Hedgerows.  I understand now why the British were supposed to land at Omaha Beach instead of the Americans.  The English are masters of hedgerows and the soldiers knew how to get through them, while the Americans had no idea how to deal with these massive and high hedges.  They line all the roads in Cornwall, at least it seems that way.  Some are just a few feet high, high enough to cut off your view as you drive in a low slung car.  Some are massive, 10-12 feet high providing total separation between the road and the fields.  Amazing.

Trimmed trees.  These tend to go hand in hand with the hedgerows but not always.  The trees are trimmed so they form canopies over the roads, reminiscent of some of the southern roads in the US.  Driving through these archways was lovely, I just wished getting a photo was easier – too much shade for my camera.

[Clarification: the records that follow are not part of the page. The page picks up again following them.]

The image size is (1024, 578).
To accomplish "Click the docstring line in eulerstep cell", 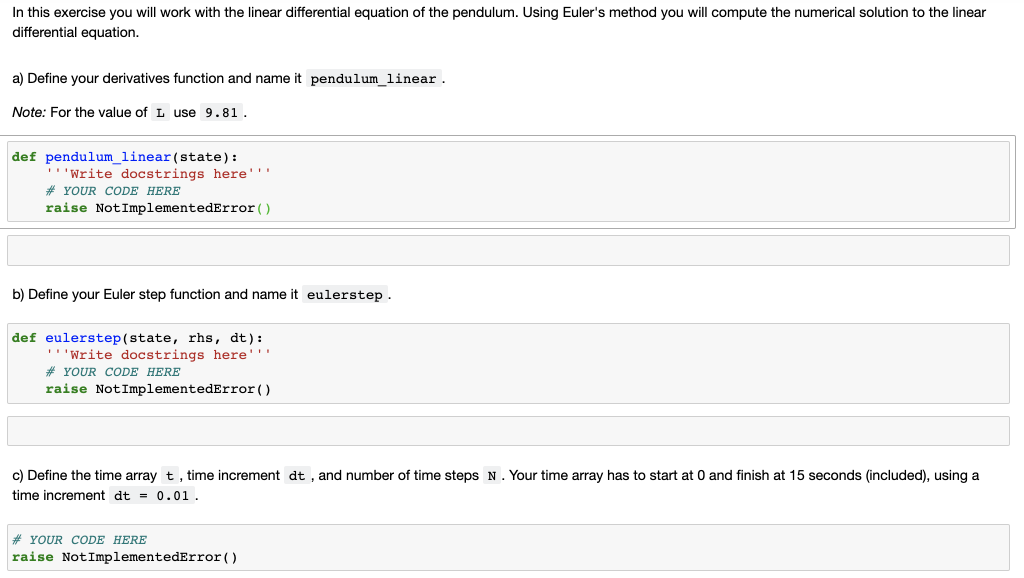I will (x=157, y=355).
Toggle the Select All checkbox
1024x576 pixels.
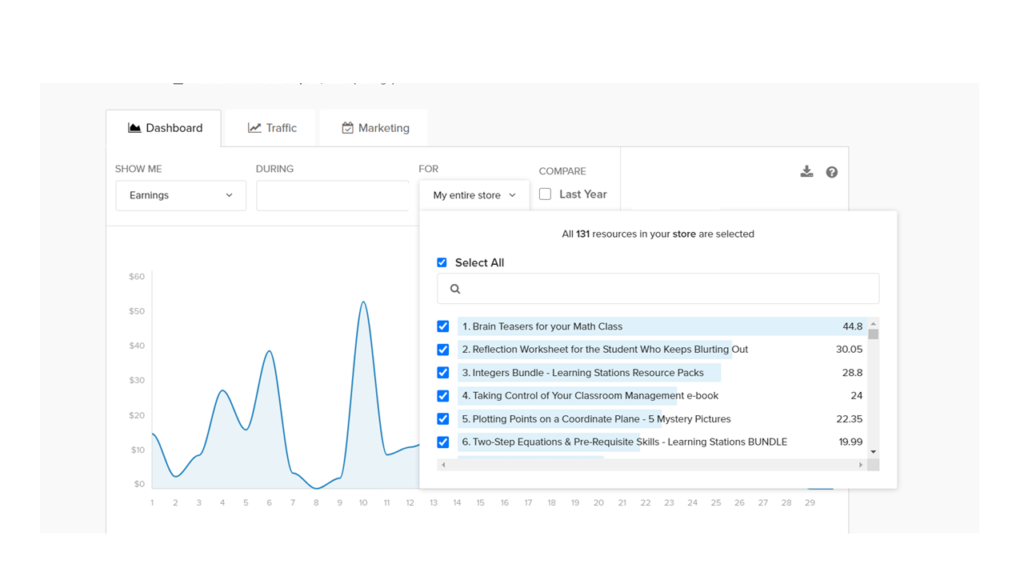(442, 263)
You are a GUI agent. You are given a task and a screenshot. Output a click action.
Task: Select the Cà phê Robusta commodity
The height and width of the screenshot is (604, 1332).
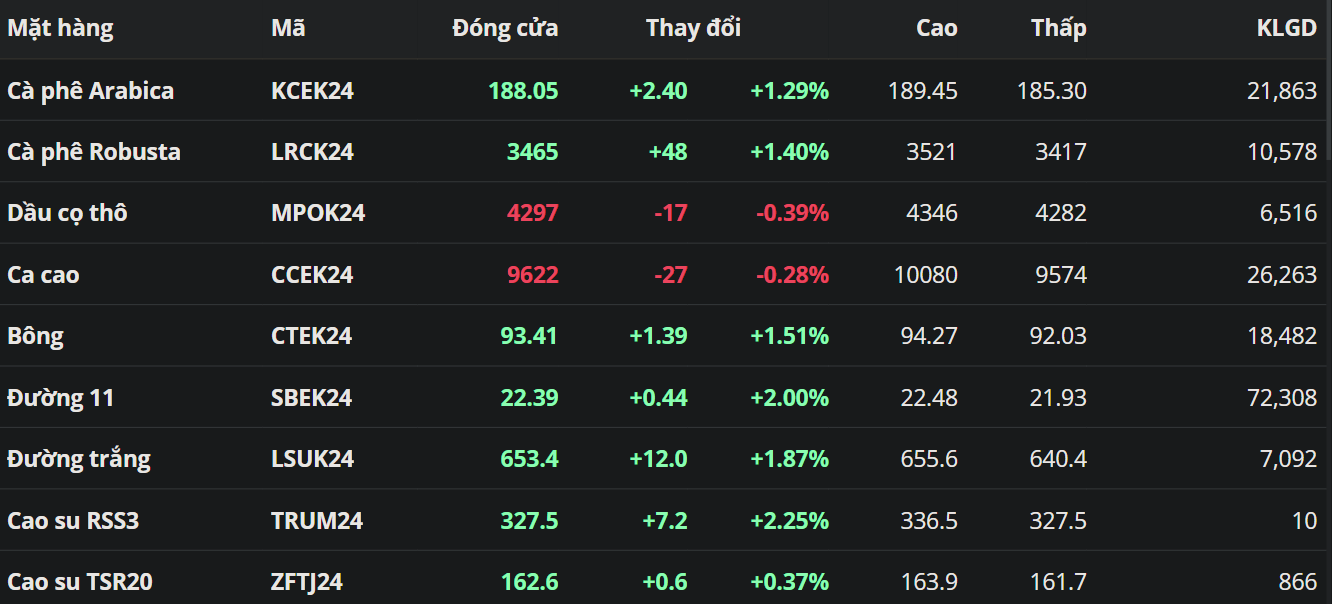[94, 152]
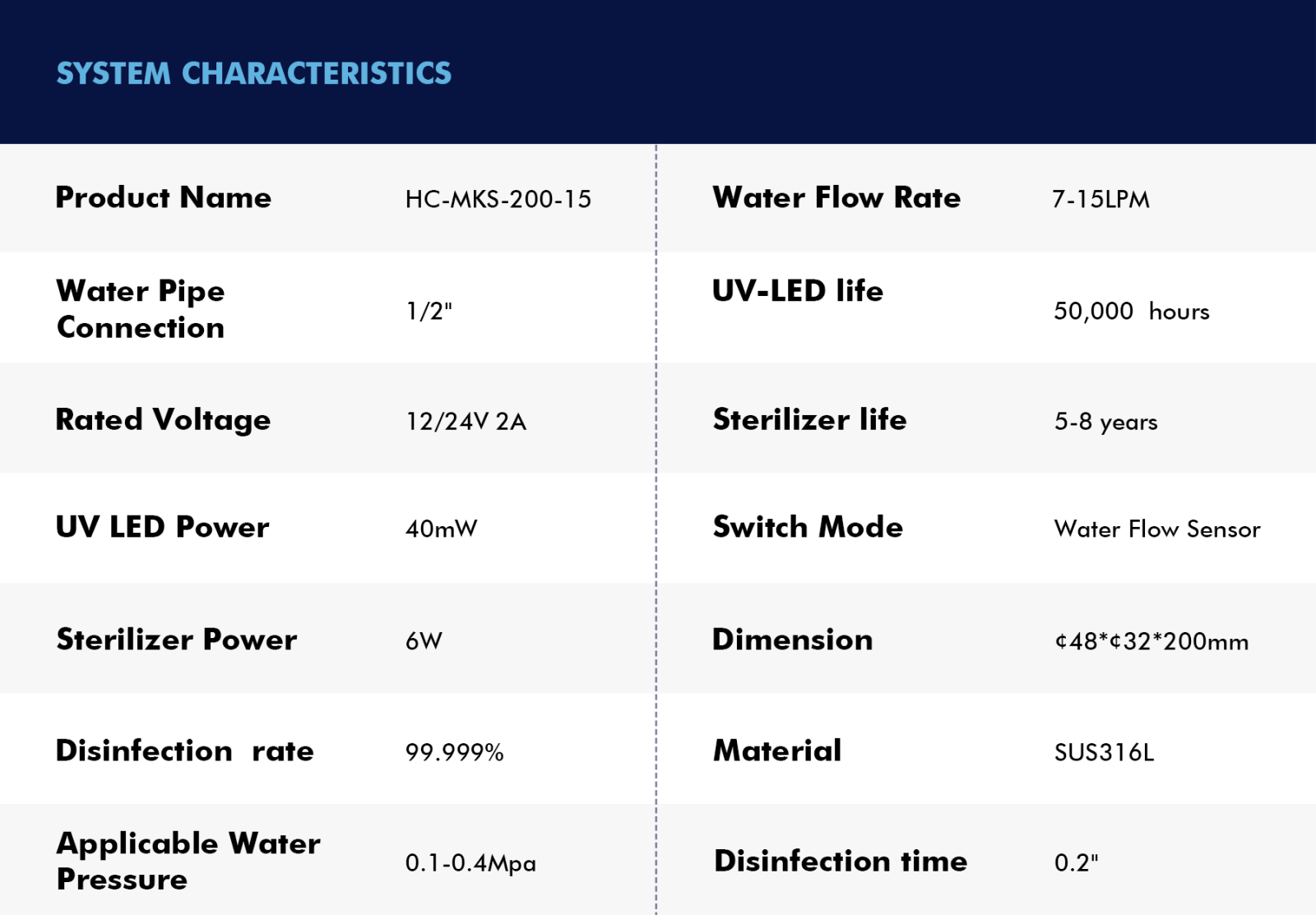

Rolling Hills.  The views keep getting better.    Miles of farmland, divided by stone walls, or not…The pattern of these

Rolling hills by the sea

Rolling hills by the sea

fields, some with hay being baled, others dotted with sheep makes for a relaxing scene.  I grew up in Chester County, PA and the area is very similar but Cornwall is on a much grander scale.  The winding narrow roads, trees and meadows produce some damned good drivers.

Stone walls.  Miles of them.  They separate the fields for the livestock mostly but often for the farm fields.  These walls are put together with no cement, often they are slate walls as that is in abundance in the county.   King’s Arthur’s birthplace, Tintagel Castle, had lots of great slate walls and stairs.  I’m not crazy about the stairs since they tend to be slippery.

Right, enough for now, more to come…


  1. ummmm Dartmoor is in Devon not Cornwall . Bodmin Moor is in Cornwall and is the much smaller and less remote Cornish version.

    • Dee, you are quite right. I should have been more specific and say that we travel the moor on our way TO Cornwall.